Nel centrodestra è lotta a quattro (Riglietti, Sileoni, Moscherini) e una donna per la Lega Lazio, il M5S punta su Marco Tosoni, il centrosinistra sta convergendo su Celli. Intanto l’Europa fa l’occhiolino a Sandro Giulivi (Lega)
TARQUINIA – E’ vero che mancano ancora cinque lunghi mesi per raggiungere i prossimi appuntamenti elettorali ma, partiti, liste civiche, politici di professione, sono al lavoro per cercare di presentare una squadra in grado di conquistare la poltrona da sindaco lasciata vacante dal dimissionario Pietro Mencarini (Forza Italia).
Iniziamo proprio dal centrodestra. Quello più in fibrillazione in questi mesi. Protagonista assoluto alle ultime amministrative dove a scontrarsi in un feroce ballottaggio furono due gruppi dichiaratamente di centrodestra. Quello vincente di Pietro Mencarini (Forza
Italia) e quello di Gianni Moscherini (Fratelli d’Italia).

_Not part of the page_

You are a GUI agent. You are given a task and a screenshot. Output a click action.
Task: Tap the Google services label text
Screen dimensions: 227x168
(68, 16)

Vinse Pietro Mencarini grazie al supporto fondamentale dei due giovani rampanti, Manuel Catini e Pietro Serafini che poi, come ci ricorda la storia, con i loro continui litigi hanno portato ad abdicare il malandato in salute primo cittadino.
Dall’altra parte Moscherini non ha fatto meglio. Il suo primo degli eletti, Alberto Riglietti, lo ha abbandonato poco dopo lasciandolo solo e favorendo la disgregazione del gruppo che lo sosteneva.
Adesso si riparte e la politica, si sa, ha la memoria corta e l’ambizione cancella litigi e rancori.
Il centrodestra si sta riorganizzando. Da una parte ci sono i resti di Forza Italia che, capeggiati da Manuel Catini (sostenuto dal senatore Battittoni e svolgendo l’attività di portaborse dell’onorevole Battilocchio), sembrerebbe aver ritrovato armonia (ovviamente temporanea) sia con l’odiato Pietro Serafini ma anche con il detestato Gianni Moscherini.
Stanno cercando di trovare la quadra. Moscherini, pensionato ha forti ambizioni per la candidatura a sindaco. Fuori dal giro politico che conta da troppi anni cerca una rivincita che però appare assai difficile. Sì, perché il duo Catini-Serafini avrebbe messo in gioco un nome di tutto rispetto, quello di Alessandra Sileoni. Conosciuta, preparata, anche se non simpaticissima, gode però di una buona parte dei consensi all’intero di quello che è rimasto (davvero poco) della lista che fu di Rinnova.
Da questa partita rimangono al momento fuori due schieramenti, quello di Fratelli d’Italia che punterebbe senza troppi indugi sulla candidatura autonoma di Alberto Riglietti e la Lega Lazio che invece starebbe preparando una lista forte per sostenere un candidato al femminile.
Lega Lazio andrà da sola. Almeno questa l’indicazione di massima salvo accordi ferrei e garantiti. Il nome della donna, anche se ancora non ufficializzato, non lascerebbe spazio a tante sorprese.
Il Partito Democratico gioca la partita della sopravvivenza.
La “cacciata” e il tradimento a Mauro Mazzola è costata una vera e propria disfatta elettorale. Rimettere i cocci insieme oggi appare assai difficile. Le dimissioni di Palmini sono il segnale più preoccupante e l’unico candidato in pectore al momento, Sandro Celli, sta valutando seriamente cosa fare per non passare alla storia come colui che ha raccolto meno voti di LeU nelle ultime elezioni politiche.
Il Movimento 5 Stelle cambia rotta e strategia. Via il saporifero, impalpabile e inconcludente (seppur ottima persona) dal punto di vista politico, Ernesto Cesarini e dentro la grinta e la tenacia di Marco Tosoni.
Un cambio che non sembra spaventare nessuno ma che in realtà potrebbe creare qualche insidia tra le posizioni che vanno dalla medaglia di legno all’ultimo posto.
Infine le elezioni Europee. Qualcuno, tanti, troppi, stanno spingendo fortissimo sulla candidatura di Alessandro Giulivi nel collegio dell’Italia Centrale.
L’ex sindaco si Tarquinia sta alla finestra e osserva anche se ha messo già in piedi una organizzata squadra in vista delle prossime elezioni amministrative.
L’unica sede aperta tutti i giorni e con un via vai di persone impressionante.
Giulivi non ha sciolto alcuna riserva perché, tra quelli che lo rivogliono sindaco a Tarquinia e quelli che lo vedrebbero bene a Bruxelles c’è di mezzo la storia politica di un personaggio che non ama essere tirato per la giacchetta da nessuno.
Infine Renato Bacciardi. Dopo la caduta di Mencarini si è contraddistinto per il rispettoso silenzio verso quella scelta. Non ha ancora fatto dichiarazioni o uscite che abbiano potuto dar luogo a scenari futuri solo ipotizzabili. Chi lo conosce bene sa che non è un tipo che rinuncia ad una passione così forte e forse, questo lungo silenzio, lascia presagire che ha in mente una strategia e una scelta ben precisa.